Clément Solym - 16.09.2008

Patrimoine et éducation - Programmes officiels - universités - plan - licence


A l’heure où le « Plan licence » devrait être rentré en application dans toutes les universités de France, un rapide tour d’horizon permet de voir que chaque établissement n’a pas mouillé la chemise de la même façon…

Que faire pour réduire l’échec en première année :

Si beaucoup ont développé le soutien ou l’information autour des filières proposées, le volume des cours est presque toujours resté stable.
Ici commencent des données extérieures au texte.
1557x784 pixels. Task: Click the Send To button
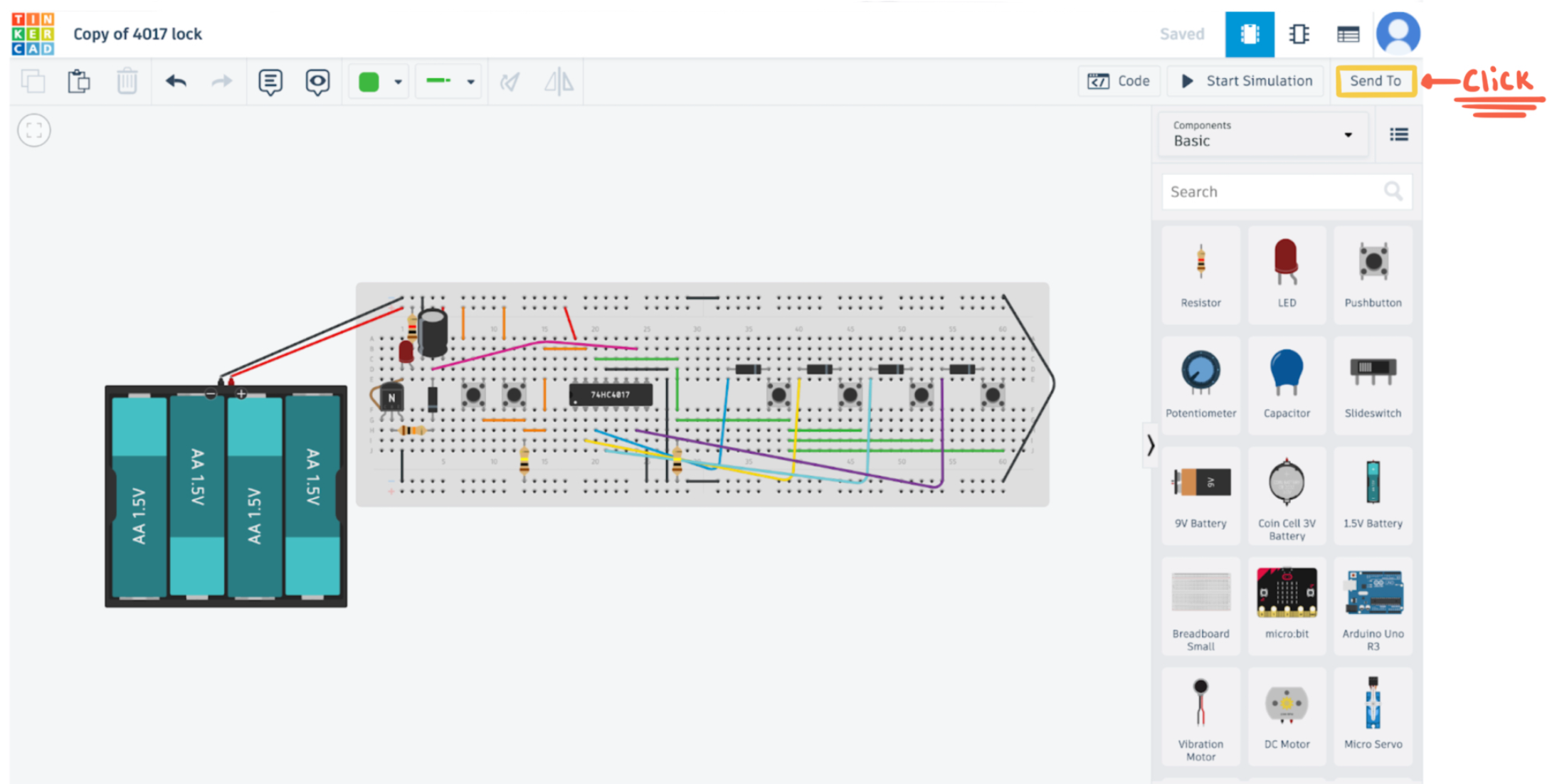(x=1375, y=81)
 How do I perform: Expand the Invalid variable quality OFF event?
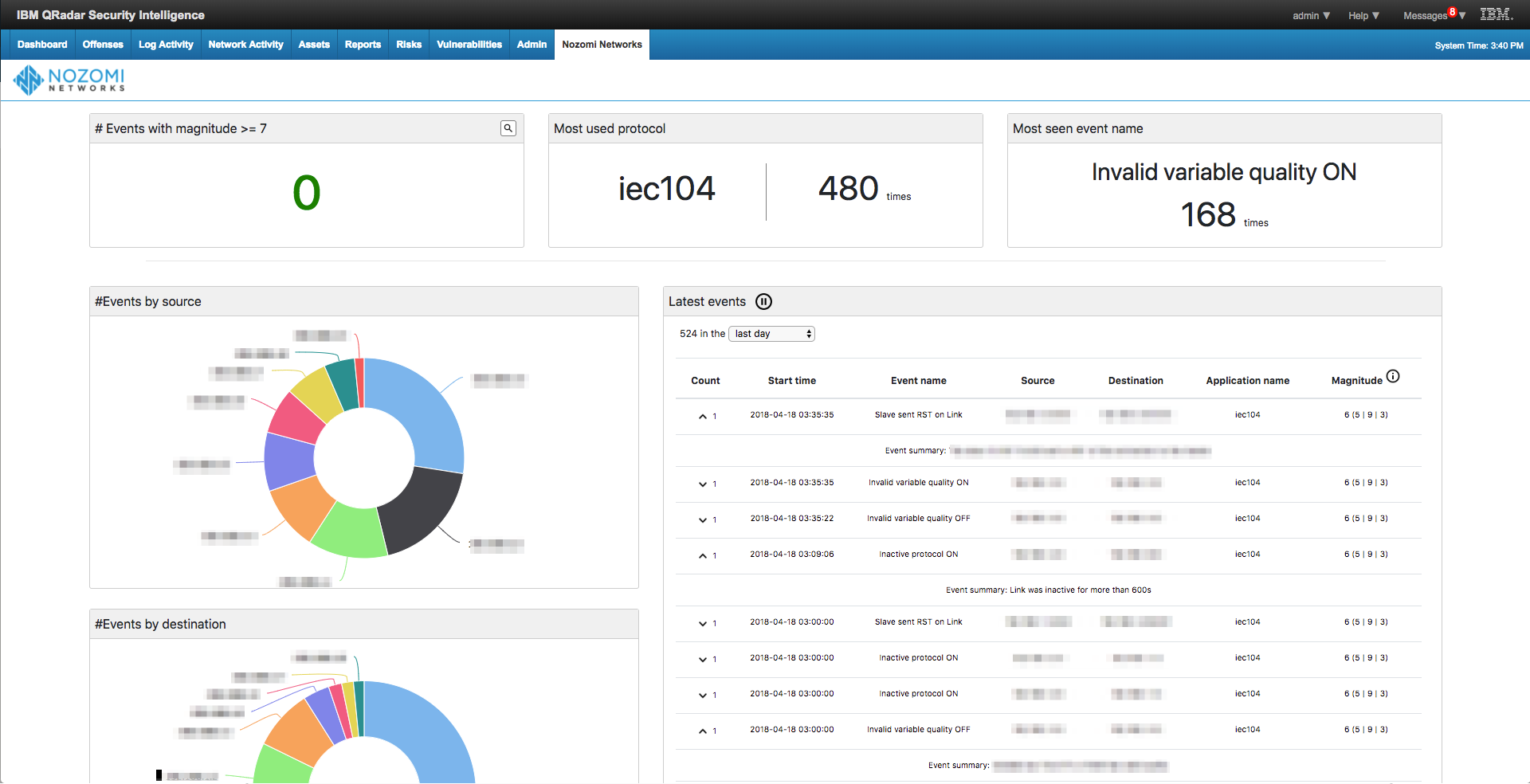pos(704,519)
Face à des objectifs de taille (limiter l’échec des étudiants en première année), le « Plan licence » est souvent développé à minima. A Toulouse II et Paris VII, diverses pistes sont mises à l’épreuve. Ces universités vont remettre au goût du jour les devoirs à faire à la maison tout en mettant davantage d’heures de travaux pratiques dans l’emploi du temps des élèves.

Si ces établissements peuvent se permettre de mettre moins de cours magistraux et plus de TD, c’est grâce à l’érosion des effectifs dans certaines matières. Un chiffre pose problème toutefois : seuls 46 % des élèves inscrits en première année et 65 % de ceux présents à l'examen le réussissent. C’est clairement le suivi des élèves qui fait défaut.

Renforcer l’accueil et le suivi des étudiants :

A l’université d’Aix-Marseille, les deux premières semaines sont consacrées à l’accueil des petits nouveaux. Après un premier diagnostic, des propositions de soutien ou de tutorat sont formulées aux élèves. Un bilan à la fin du premier semestre vient prendre la mesure de la situation de chacun.

A Paris XII, on propose aux nouveaux étudiants pas moins de cinq heures de cours de tutorat en plus de l’emploi du temps normal. Des cours seront également mis en place pour aider les étudiants à mieux maîtriser l’art de l’expression écrite. Tout sera fait pour les aider à se mettre au niveau de l’université.